Problems of identifying species using certain genera and database

The BOLD identification system and a public data repository for BLASTN comparison of nucleotide sequences were created for different purposes and operated differently [48,67]. BOLD was designed for taxonomic identification using a limited number of loci and similarity thresholds to match query sequences with high confidence and to identify sequences in the database.
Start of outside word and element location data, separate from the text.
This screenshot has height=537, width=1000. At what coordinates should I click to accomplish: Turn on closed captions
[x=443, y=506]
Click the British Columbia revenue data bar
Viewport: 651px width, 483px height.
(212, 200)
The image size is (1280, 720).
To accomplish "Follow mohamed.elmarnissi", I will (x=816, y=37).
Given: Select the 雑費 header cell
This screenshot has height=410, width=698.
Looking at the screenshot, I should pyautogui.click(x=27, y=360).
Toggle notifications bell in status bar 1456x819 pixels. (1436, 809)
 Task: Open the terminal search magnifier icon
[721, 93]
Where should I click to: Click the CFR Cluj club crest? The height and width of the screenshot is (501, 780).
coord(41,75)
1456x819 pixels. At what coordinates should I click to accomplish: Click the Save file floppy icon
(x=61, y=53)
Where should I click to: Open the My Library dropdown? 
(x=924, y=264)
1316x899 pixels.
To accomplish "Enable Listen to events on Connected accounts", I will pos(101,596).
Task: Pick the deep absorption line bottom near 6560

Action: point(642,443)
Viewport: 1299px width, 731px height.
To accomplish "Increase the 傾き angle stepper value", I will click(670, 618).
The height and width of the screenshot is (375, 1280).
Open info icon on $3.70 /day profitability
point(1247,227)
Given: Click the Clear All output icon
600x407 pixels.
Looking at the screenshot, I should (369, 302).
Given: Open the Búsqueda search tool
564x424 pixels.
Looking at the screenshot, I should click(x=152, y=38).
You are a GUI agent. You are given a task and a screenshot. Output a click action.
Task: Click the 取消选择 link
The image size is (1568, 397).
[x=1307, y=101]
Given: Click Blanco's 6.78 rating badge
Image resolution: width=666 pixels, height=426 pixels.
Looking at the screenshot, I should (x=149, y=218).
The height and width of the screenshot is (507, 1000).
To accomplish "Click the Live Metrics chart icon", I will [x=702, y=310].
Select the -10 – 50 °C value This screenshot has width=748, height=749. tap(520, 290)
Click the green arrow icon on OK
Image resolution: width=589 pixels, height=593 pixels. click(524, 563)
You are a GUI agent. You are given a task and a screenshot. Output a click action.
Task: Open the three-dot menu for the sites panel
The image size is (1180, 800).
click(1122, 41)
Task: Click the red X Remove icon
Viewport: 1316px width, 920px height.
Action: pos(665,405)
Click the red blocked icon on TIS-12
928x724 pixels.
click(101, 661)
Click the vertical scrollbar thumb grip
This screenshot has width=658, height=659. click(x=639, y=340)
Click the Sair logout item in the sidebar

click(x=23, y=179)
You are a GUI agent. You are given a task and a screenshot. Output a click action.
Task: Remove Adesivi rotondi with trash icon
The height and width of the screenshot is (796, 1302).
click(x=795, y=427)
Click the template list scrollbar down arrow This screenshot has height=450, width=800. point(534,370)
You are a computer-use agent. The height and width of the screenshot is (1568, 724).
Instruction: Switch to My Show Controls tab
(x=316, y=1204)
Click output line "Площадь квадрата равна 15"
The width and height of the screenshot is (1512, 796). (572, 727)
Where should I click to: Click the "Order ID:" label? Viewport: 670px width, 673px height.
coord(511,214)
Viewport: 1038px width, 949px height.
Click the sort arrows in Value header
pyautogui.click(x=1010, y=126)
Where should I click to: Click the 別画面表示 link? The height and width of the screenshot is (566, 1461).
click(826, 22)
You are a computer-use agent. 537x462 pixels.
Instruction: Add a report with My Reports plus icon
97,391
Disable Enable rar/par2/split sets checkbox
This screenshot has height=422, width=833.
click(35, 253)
By contrast, BLASTN was developed to assess sequence similarity and the most similar sequences in public data repositories [68]. However, misidentified sequences are present in both BOLD and public data repositories, thereby complicating DNA-based identification. The accuracy of the sequence data cannot be confirmed because sequence trace files or voucher samples are not available through public data repositories. Similarly, the BOLD database faces challenges in verifying suspected records despite efforts made to improve quality control. Erroneous identification of species by sample sequences can occur when applying BOLD to species with wrong information registered in public data repositories. Additionally, a significant proportion of barcodes available for BOLD are sourced from public repositories, which may contain a large number of questionable, erroneous, or low-quality sequence data owing to a dramatic increase of registered sequence information along with the development of high throughput sequencing technologies [69]. The walking catfish complex is an example of a case in which mislabeling of accession sequences from bighead catfish, or accidental utilization of interspecific hybridization in cataloging the barcode database, may have occurred. To ensure the accuracy of species identification by DNA barcoding users should prioritize correct species labeling reliable morphological taxonomy, and voucher documentation.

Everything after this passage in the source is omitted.